A garage psychedelic rock band with roots that go back decades, with a pedigree punch of punk’n’pop that’ll knock you sideways. Sudden Darts’ songwriter and guitarist, John Werner, has more history than the British Museum. Hyperbole aside, John Werner has had quite a musical arc, finding punkish in-your-face-and-bollocks verve with Vancouver’s iconic band, the Furies, in 1977. Returning to England in the late-70s, Werner joined The Pack, fronted by long-established UK punk icon Kirk Brandon (Theatre of Hate, Spear of Destiny). The Pack just had a summer 2024 reunion tour around England, as Werner took some time away from Sudden Darts. But these days Sudden Darts are firing full-bore, releasing their ‘Oh Yeah!’ album with the knowledge and know-how, the bruises and celebrations, of lives well lived.

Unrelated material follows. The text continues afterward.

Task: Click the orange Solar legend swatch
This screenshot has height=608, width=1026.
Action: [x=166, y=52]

Sudden Darts also features lead guitarist and keyboardist Scott Fletcher, percussionist Don Betts and bassist George McWhinnie: a sonic bouillabaisse of experience and excitement, where sweet pop riffs mix with psychedelia and a meaty pulse of punk power chords, a deep dive into the delights and depths of real rock & roll.

- Art Perry

Allan MacInnis on John Werner and Sudden Darts

Not many musicians have maintained multi-genre careers on two continents for close to 50 years, but John Werner, frontman, songwriter, lyricist and rhythm guitarist for the new garage / psych-oriented rock band Sudden Darts, has done all right. 

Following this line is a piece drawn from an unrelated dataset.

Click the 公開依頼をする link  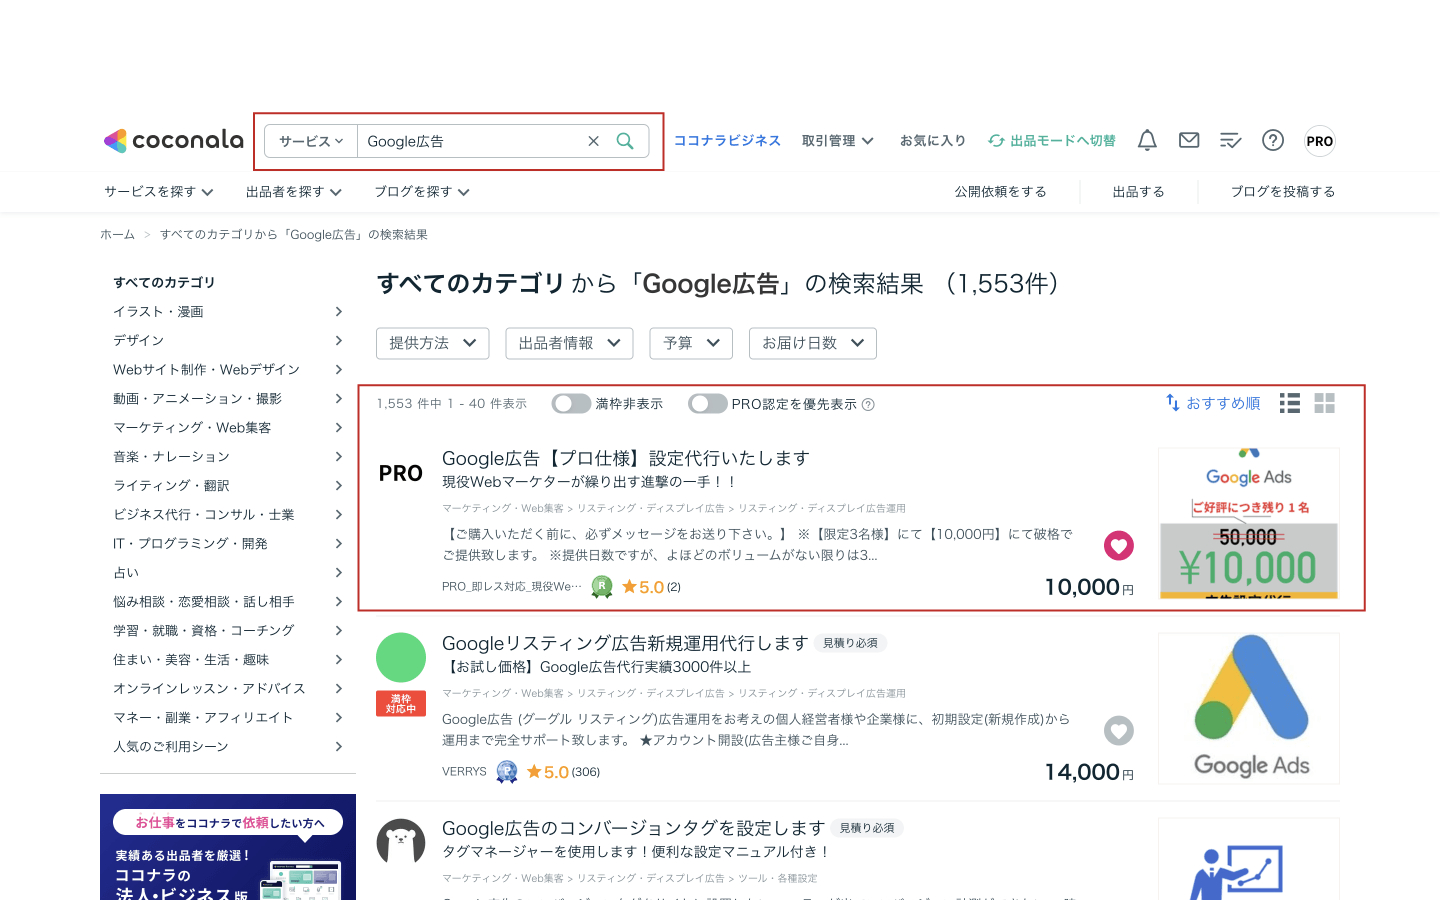(x=1000, y=191)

Originally from England, Werner came with his family to the “godforsaken outpost” and -47 degree winters  of Edmonton, when he was four years old. 

Growing up in conservative Alberta in the 1960s, the young Werner found his counterculture fashion,  “long hair and a pair of blue velvet bellbottoms” did not serve him well with local rednecks; he was once randomly punched while walking down the street. Worse, he felt isolated from the 60’s music culture he loved.  

At fourteen, John ran away from Edmonton to Montreal “hitchhiking and hopping freight trains;" the latter practice landed him in jail for a week in Saskatchewan.  John later sought respite playing in bands in the hippie-friendly, warmer climes of Vancouver. In 1977, John joined the Furies  - the first punk band in Western Canada’s history - replacing original bassist Malcolm Hasman for a series of seminal gigs, including a national TV broadcast "live from the PNE."

But soon the call of the burgeoning British punk scene brought John, his brother Simon, and Furies’ drummer Jim Walker, (who plays on Public Image Ltd’s first album) back to England. Arriving in 1978, they lived in squats, successfully auditioning for bands,and brushing shoulders with punk rock royalty from Johnny Rotten to the Damned. 

One early lineup of seminal UK post- punk band The Pack, fronted by long-running UK punk hero Kirk Brandon (Theatre of Hate, Spear of Destiny) consisted of both Werners and Walker— the band was “3/4s from Vancouver,” Werner remarks. Werner co-wrote several songs, including the original version of the song “Legion,” which would later be reworked into a Theatre of Hate staple. The band had a "near breakthrough" with the offer of a John Peel session, and were "Roger Daltrey's first choice to play the band" in the film version of Quadrophenia, having "meetings at the Who's offices in London, but we lost out to a local mod band, who were probably a better fit".

Walker and the Werners also played together in The Straps, whose 1980 song “Just Can’t Take Anymore” is sometimes credited as the being the first UK psychobilly single, fusing rockabilly and punk, “even beating the Meteors” (widely described as the first UK band in the genre) to vinyl. 

The Straps released a handful of 7 inches, as well as a single LP in 1982, featuring Rat Scabies of the Damned on one track.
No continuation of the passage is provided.